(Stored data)
────────────────
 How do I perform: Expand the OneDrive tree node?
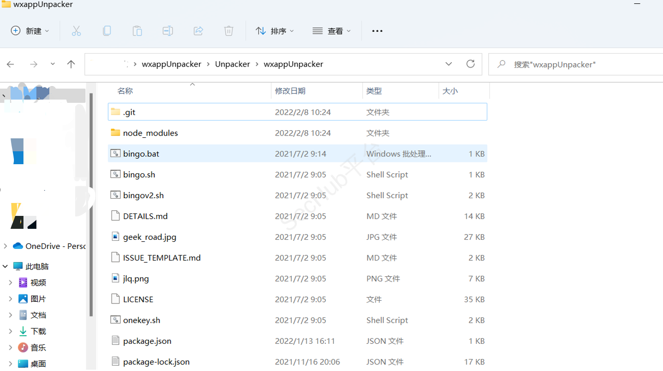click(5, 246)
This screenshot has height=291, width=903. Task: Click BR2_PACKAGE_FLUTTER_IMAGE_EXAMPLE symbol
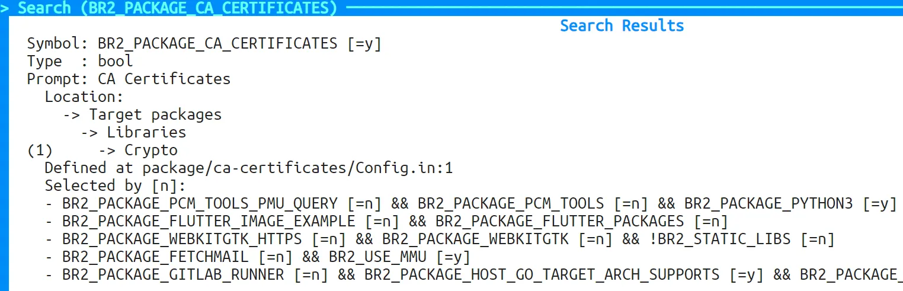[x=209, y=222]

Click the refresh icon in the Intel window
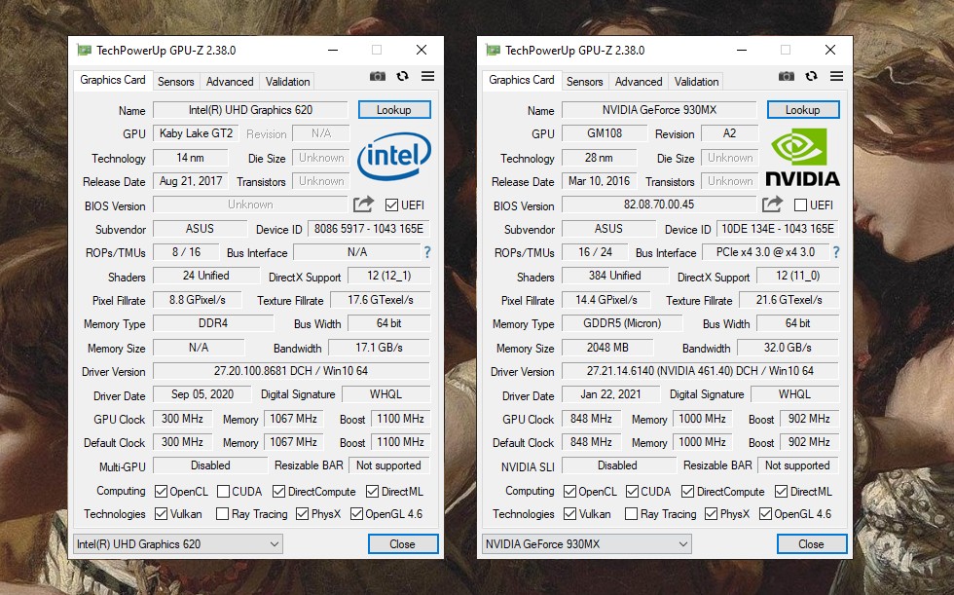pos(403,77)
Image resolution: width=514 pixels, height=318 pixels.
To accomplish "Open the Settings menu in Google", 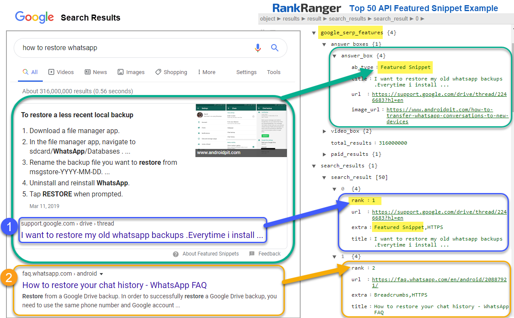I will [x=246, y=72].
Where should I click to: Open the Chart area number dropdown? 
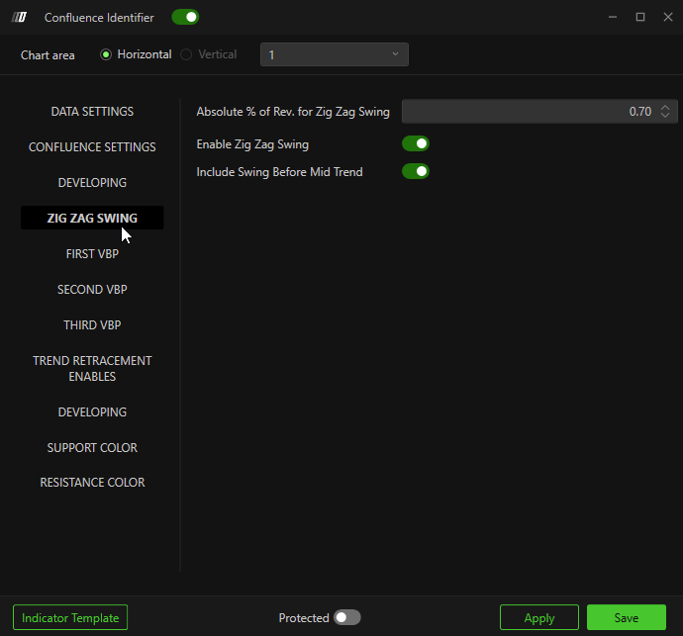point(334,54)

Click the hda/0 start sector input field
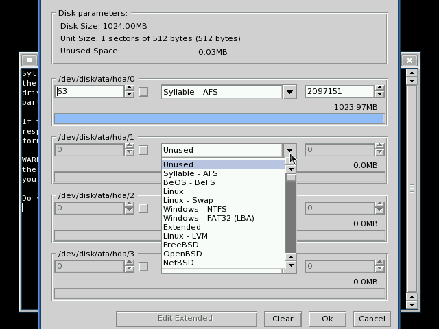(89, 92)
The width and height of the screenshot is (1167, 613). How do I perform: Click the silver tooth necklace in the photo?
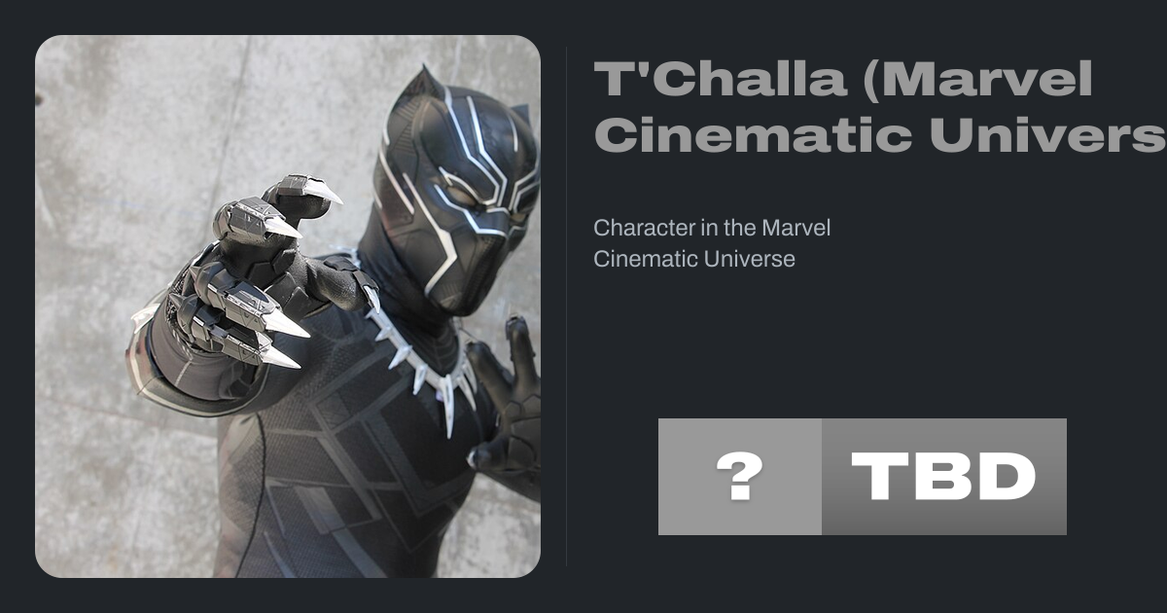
────────────────
> **Activity**
All lines from the one containing "Click the hda/0 start sector input field" through the final line of the entries above are to be copied exactly; the pictures are not.

> **Solution for this task**
Click the hda/0 start sector input field
(89, 92)
The width and height of the screenshot is (1167, 613). How do I perform: Click the silver tooth necklace in the photo?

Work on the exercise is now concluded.